Is the poem about death again?
you ask and of course it’s about death,
they’re all about death,
every poem ever written—ever—is about
death. Lyrics? Death. Love poems? Death.
Ballads, odes, epics? Death! I guarantee you
that the man from Nantucket is deeply concerned
about his own mortality. He will die, the flowers
will fail, and the sun will burn out like someone’s
forgotten cigarette. I will die, and you, my only love,
will die as well. In light of which the sensible course would be
to spend the remaining moments of our too-brief lives
in bed, with wine and maybe some pie to sustain us,
sleeping the luxurious hours between desire and desire.
But we are too American.
Except for the occasional vacation in Italy,
where they don’t have good pie but make up for it
with sex in the afternoons, we turn love and fear
into work, and I am sitting in bed scribbling
as if words could save anything from anything.

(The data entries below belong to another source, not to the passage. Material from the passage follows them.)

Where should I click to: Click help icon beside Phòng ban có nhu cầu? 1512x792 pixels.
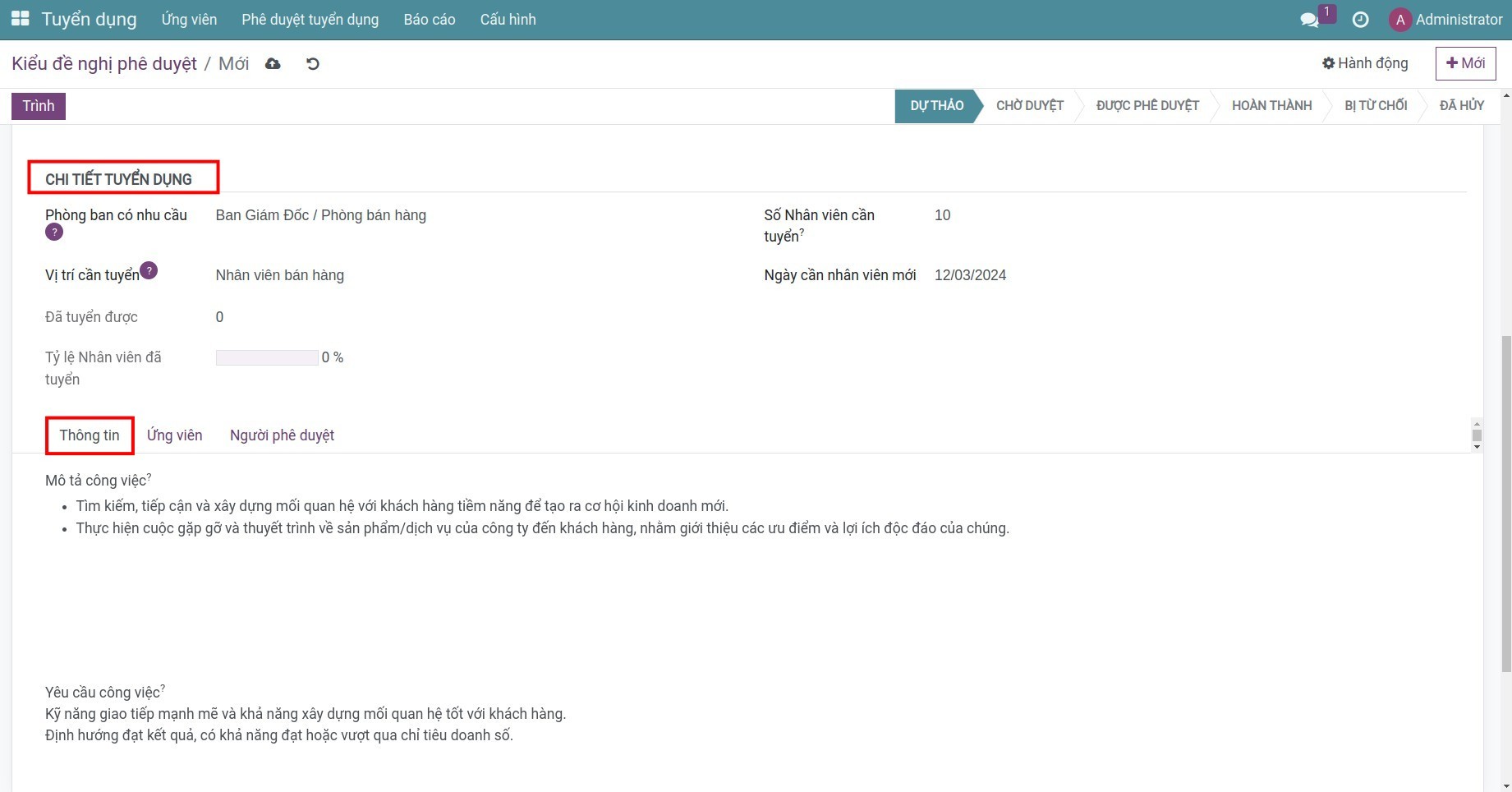click(x=54, y=233)
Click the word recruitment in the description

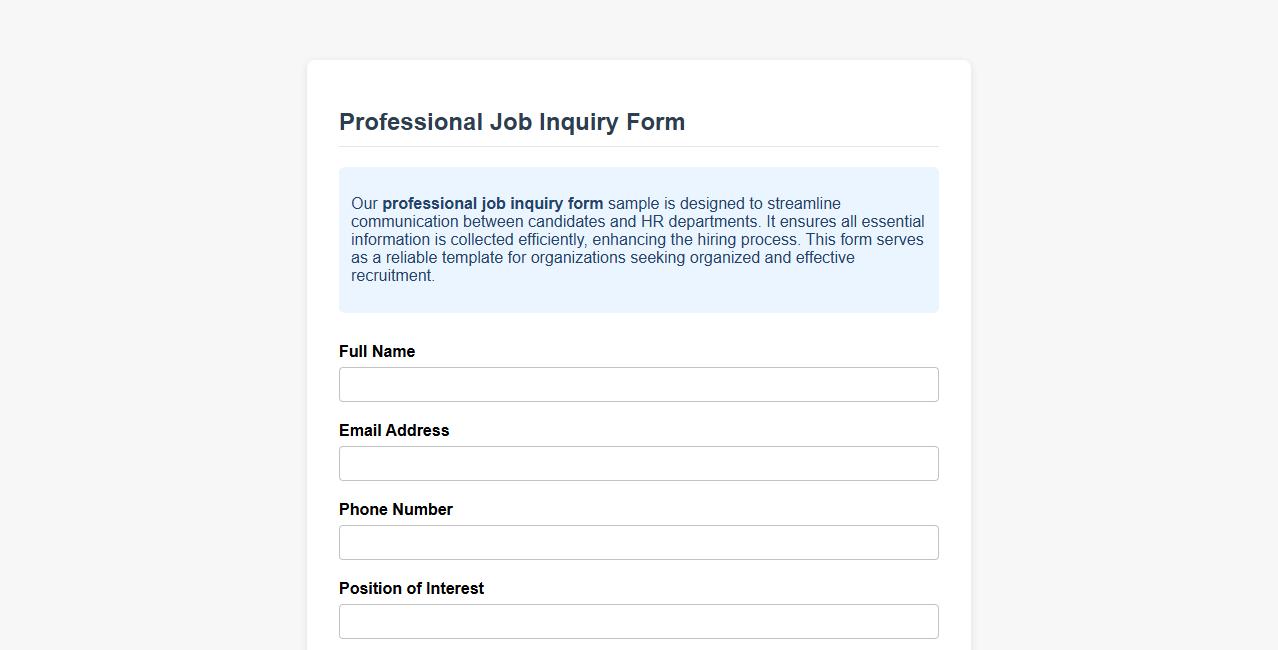tap(392, 275)
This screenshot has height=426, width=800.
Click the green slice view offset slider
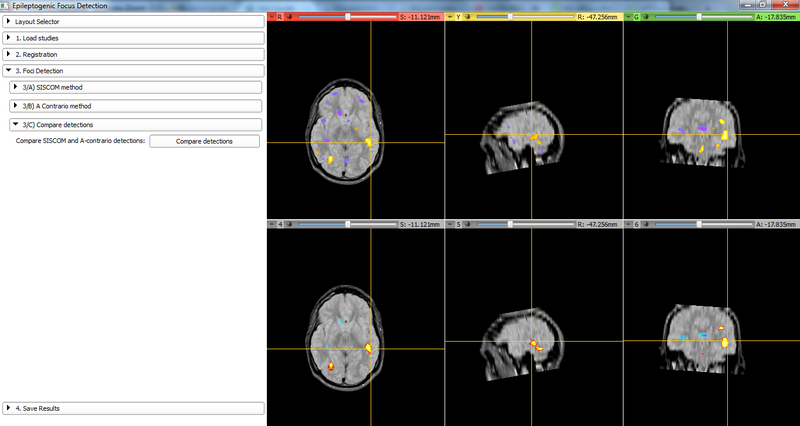[x=700, y=17]
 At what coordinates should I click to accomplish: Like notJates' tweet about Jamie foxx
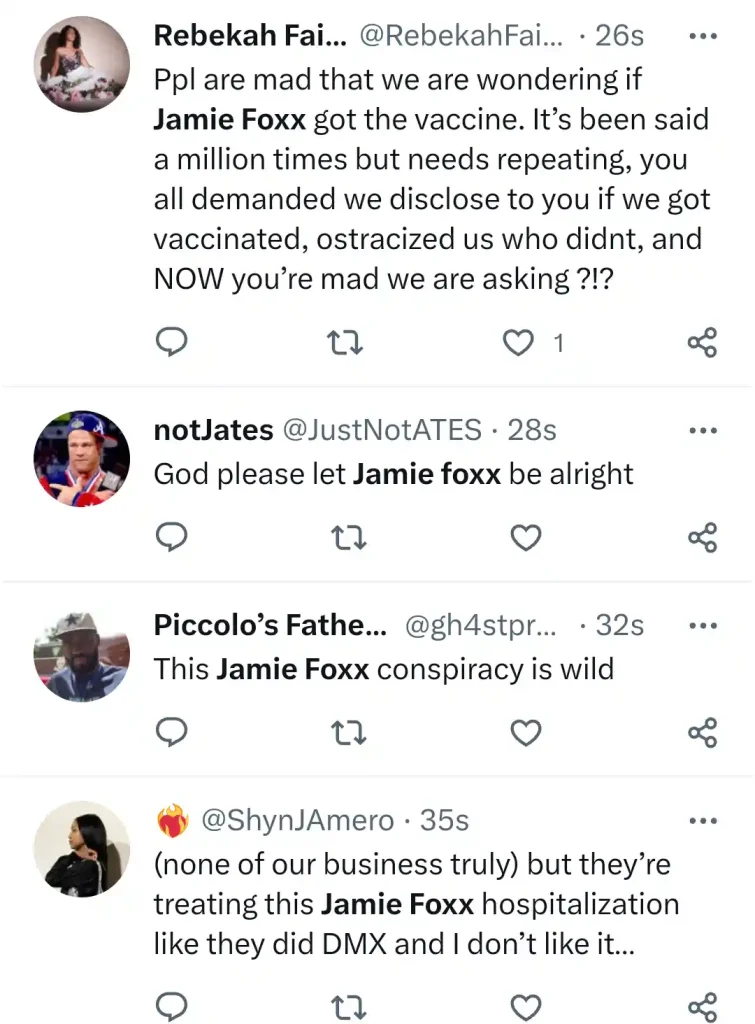point(526,537)
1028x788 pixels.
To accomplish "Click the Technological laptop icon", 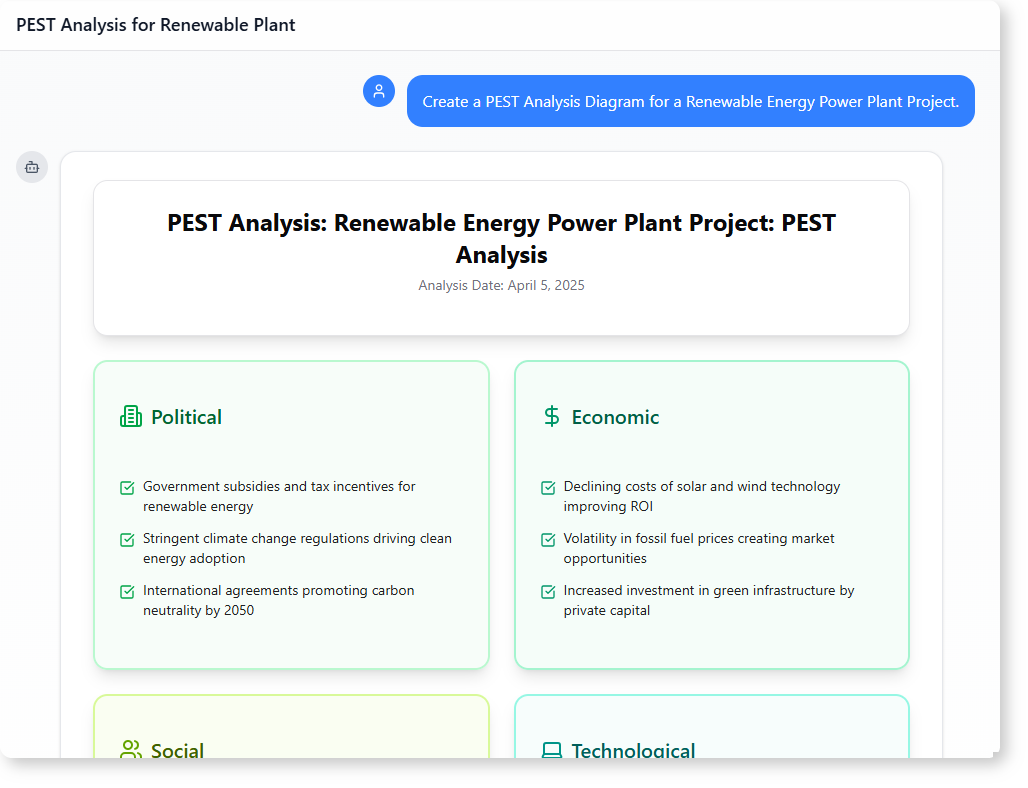I will coord(551,750).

History
does not record whether Mr. Marvell finally got laid,
only reprints his poem again and again so that generations
of high school students can appreciate the anatomical specificity
of his vegetable love—and also the opportunity to hear
their teachers say "adore each breast" out loud in class—
but three-hundred and fifty years out he still loves her fair self
and so I would you. If no one reads this except our nieces,
going through our papers when we’re dead (hello, girls!),
astonished, as the young always are, to find
that they have not invented sex after all, still, let them
know this: what we had was made of time.
That it could not last was always the point.